## SUPPLIED INFORMATION
BEGIN
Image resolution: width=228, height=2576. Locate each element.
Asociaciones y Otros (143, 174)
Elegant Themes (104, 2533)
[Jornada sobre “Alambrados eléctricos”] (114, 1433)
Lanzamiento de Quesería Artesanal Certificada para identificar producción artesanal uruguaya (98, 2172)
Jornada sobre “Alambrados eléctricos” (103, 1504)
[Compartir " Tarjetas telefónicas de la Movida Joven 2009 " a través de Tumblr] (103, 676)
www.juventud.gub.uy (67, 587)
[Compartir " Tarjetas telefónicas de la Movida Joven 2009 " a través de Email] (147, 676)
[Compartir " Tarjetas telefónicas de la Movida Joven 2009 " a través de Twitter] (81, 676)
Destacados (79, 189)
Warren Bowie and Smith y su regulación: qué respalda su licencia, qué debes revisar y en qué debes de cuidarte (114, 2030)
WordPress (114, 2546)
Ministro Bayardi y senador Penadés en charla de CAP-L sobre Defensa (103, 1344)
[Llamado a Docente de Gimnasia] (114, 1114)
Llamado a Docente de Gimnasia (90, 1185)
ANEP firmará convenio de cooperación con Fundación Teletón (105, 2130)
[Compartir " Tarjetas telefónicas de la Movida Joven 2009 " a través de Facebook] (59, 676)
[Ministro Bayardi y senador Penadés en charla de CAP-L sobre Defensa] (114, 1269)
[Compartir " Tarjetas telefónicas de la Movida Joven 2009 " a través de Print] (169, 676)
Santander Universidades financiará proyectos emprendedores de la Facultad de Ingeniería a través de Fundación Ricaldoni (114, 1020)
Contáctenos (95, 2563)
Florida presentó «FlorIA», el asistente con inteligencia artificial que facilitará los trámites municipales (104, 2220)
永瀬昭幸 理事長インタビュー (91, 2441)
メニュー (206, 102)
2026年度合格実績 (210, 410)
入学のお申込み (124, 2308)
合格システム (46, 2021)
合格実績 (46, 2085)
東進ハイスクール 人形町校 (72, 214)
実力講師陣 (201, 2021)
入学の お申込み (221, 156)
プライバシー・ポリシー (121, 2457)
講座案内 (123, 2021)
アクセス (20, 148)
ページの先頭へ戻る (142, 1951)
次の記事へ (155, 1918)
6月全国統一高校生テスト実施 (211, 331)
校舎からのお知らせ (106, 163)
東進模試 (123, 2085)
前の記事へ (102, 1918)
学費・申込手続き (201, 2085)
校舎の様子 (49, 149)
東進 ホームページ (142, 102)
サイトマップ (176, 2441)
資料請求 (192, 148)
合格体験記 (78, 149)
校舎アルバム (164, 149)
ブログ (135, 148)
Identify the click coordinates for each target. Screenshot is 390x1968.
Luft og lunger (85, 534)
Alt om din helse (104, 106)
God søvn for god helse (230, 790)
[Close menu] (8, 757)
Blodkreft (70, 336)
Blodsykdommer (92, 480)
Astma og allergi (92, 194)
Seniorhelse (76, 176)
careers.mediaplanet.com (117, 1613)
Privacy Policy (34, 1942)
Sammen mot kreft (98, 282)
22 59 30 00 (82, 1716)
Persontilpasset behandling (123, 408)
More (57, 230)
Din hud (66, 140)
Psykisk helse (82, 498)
END
## TASK DIRECTIONS
What you return must be the lines from the line holding "Blodkreft (70, 336)" through the final line of the material, word for word, and nothing more.

## RESPONSE AREA
Blodkreft (70, 336)
Blodsykdommer (92, 480)
Astma og allergi (92, 194)
Seniorhelse (76, 176)
careers.mediaplanet.com (117, 1613)
Privacy Policy (34, 1942)
Sammen mot kreft (98, 282)
22 59 30 00 (82, 1716)
Persontilpasset behandling (123, 408)
More (57, 230)
Din hud (66, 140)
Psykisk helse (82, 498)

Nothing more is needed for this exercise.